Challenge 1:
In the thread, condense the paragraph that opens with "Regarding the issue above with the lost responses" into one shorter sentence that keeps its main facts.

Page:
━━━━━━━━━━
That's a good point. In fact I was already using this but I thought I should ask about modifying run_event_loop() in case it can be easily done, in order to avoid potentially adding different flags for different requests.

Thank you for your help.

anujkaliaiitd commented 2 years ago

Thanks! I'll look into the trace.

I should say that several of eRPC's sample applications issue multiple pending requests before polling for a response (e.g., https://github.com/erpc-io/eRPC/blob/d35a86dcf92757b77ff187f15f7bf67a4ebc0221/apps/large_rpc_tput/large_rpc_tput.cc#L155). It might be useful to try these.

psistakis commented 2 years ago

Thanks --I will also take a look at the examples. One more thing that I have noticed is that when enabling traces for debugging it always appears to miss one response (especially when using 200 as parameter for run_event_loop --when removing the 'debugging with traces', or increasing the time, e.g., to 1000, sometimes it happens, but not always). I can try increasing the time (>1000) and let you know.

Also, (and sorry for going back and forth): I just started experimenting again with enqueue_request and I was re-reading your answer above:

enqueue_request will, in the common case, place some or all packets of the request on the wire. If the request window (by default 8 requests) is full, or if the connection is congested, the request will be queued (see eRPC/src/rpc_impl/rpc_req.cc Line 70 in d35a86d if (likely(session->clientinfo.credits_ > 0)) { ) and subsequently dequeued by the event loop.

If I could use an example to understand better: Assuming we have a client that sends only one (1) request and there are no pending requests (nor congestion), would what you say mean that calling only enqueue_request is sufficient for the request to be sent to the server --i.e., without calling run_event_loop?

Thank you.

anujkaliaiitd commented 2 years ago

"Assuming we have a client that sends only one (1) request and there are no pending requests (nor congestion), would what you say mean that calling only enqueue_request is sufficient for the request to be sent to the server --i.e., without calling run_event_loop?"

enqueue_request will place the packets on the wire (see https://github.com/erpc-io/eRPC/blob/d35a86dcf92757b77ff187f15f7bf67a4ebc0221/src/rpc_impl/rpc_req.cc#L71). The packets will likely reach the server (if they're not lost). The client will need to run the event loop to receive the response.

psistakis commented 2 years ago

Thanks. I tried the scenario I described above but without running the event loop the request would not reach the remote server --I will try again, checking if it has to do with the number of packets sent. In the scenario they are lost, would running the event loop help for the recovery/retransmission?
Regarding the issue above with the lost responses: I tried increasing the timeout (even beyond 2000ms), but even then the issue sometimes occurs, but not always. Also, I have noticed that this problem always occurs when I have the trace enabled.
Another question I was having these days: Is there a way for a server to send a response to a client's eRPC request, and then send an eRPC request back to the client from the same registered function? Is there an example with that? I checked the apps folder, but I did not manage to find one. (update: I thought this question might require a different issue topic-wise, so I added it here: #79)

psistakis commented 2 years ago

Hello Dr @anujkaliaiitd .

Did you maybe have a chance to take a look at the trace?

I still have the problem of enqueuing two (2) requests that receive only (1) response after running the event loop.
━━━━━━━━━━
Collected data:
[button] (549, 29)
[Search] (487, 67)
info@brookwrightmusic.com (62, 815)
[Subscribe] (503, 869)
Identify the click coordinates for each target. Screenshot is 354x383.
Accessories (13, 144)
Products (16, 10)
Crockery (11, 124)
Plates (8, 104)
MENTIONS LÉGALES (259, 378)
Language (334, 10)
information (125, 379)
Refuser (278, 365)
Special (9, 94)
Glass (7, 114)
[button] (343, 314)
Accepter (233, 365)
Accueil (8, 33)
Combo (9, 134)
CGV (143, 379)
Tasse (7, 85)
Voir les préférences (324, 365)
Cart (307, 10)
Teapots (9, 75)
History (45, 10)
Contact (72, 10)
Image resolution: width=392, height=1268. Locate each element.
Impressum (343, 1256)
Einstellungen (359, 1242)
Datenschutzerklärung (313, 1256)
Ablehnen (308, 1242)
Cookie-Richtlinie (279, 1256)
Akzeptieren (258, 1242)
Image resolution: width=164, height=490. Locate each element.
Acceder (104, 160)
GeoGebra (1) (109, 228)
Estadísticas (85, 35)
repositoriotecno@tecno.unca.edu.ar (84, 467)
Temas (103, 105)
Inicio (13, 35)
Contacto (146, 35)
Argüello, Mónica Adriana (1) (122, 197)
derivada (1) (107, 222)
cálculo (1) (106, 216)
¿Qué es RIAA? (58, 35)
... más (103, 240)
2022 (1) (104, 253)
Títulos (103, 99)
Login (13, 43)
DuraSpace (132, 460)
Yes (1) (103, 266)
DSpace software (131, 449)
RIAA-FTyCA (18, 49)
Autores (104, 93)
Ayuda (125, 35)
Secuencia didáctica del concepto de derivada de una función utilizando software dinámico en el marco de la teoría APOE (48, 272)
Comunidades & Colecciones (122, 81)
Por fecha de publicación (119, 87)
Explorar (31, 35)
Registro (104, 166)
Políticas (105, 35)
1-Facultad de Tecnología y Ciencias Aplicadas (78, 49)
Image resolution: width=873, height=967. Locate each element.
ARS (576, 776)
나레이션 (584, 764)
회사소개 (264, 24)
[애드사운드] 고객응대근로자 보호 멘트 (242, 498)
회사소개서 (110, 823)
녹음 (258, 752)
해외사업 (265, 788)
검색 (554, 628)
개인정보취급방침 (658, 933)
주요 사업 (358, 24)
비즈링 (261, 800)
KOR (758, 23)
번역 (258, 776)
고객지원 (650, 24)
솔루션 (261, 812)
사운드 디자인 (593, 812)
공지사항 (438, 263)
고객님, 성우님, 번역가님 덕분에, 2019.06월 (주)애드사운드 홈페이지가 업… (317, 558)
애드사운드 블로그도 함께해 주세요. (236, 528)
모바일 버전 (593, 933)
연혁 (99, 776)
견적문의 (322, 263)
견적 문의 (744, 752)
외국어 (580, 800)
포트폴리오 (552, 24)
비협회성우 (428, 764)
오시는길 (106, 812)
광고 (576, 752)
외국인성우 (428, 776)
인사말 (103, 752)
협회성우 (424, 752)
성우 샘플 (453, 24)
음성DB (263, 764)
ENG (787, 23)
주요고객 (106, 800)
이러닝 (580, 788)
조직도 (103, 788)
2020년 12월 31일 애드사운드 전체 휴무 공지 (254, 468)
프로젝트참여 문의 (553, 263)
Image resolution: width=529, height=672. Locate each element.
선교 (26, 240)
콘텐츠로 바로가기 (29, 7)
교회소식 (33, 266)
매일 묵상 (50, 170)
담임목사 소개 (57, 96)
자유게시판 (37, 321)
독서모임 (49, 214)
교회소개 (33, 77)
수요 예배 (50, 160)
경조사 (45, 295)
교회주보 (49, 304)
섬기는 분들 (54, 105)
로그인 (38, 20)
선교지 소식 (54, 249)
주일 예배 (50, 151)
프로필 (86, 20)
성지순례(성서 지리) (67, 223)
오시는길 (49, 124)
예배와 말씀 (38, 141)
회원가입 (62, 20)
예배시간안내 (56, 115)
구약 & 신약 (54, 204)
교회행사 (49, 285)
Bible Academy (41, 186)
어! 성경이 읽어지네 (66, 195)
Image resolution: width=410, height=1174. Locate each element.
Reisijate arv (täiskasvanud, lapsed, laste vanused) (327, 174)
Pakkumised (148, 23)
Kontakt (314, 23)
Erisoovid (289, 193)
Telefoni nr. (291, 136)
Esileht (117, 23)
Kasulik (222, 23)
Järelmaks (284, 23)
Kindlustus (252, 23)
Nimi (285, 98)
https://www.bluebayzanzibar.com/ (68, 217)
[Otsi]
━━━━━━━━━━
Challenge 2:
Lay out everything in the records from the line containing "콘텐츠로 바로가기 (29, 7)" down to the line containing "어! 성경이 읽어지네 (66, 195)", both included, as a JSON list of strings with one string per line and blank lines left out.

Complete answer 1:
Raising the timeout even beyond 2000 ms didn't fix the lost responses: the issue still happens sometimes, though not always, and it always happens when the trace is enabled.

Complete answer 2:
[
  "콘텐츠로 바로가기 (29, 7)",
  "교회소식 (33, 266)",
  "매일 묵상 (50, 170)",
  "담임목사 소개 (57, 96)",
  "자유게시판 (37, 321)",
  "독서모임 (49, 214)",
  "교회소개 (33, 77)",
  "수요 예배 (50, 160)",
  "경조사 (45, 295)",
  "교회주보 (49, 304)",
  "섬기는 분들 (54, 105)",
  "로그인 (38, 20)",
  "선교지 소식 (54, 249)",
  "주일 예배 (50, 151)",
  "프로필 (86, 20)",
  "성지순례(성서 지리) (67, 223)",
  "오시는길 (49, 124)",
  "예배와 말씀 (38, 141)",
  "회원가입 (62, 20)",
  "예배시간안내 (56, 115)",
  "구약 & 신약 (54, 204)",
  "교회행사 (49, 285)",
  "Bible Academy (41, 186)",
  "어! 성경이 읽어지네 (66, 195)"
]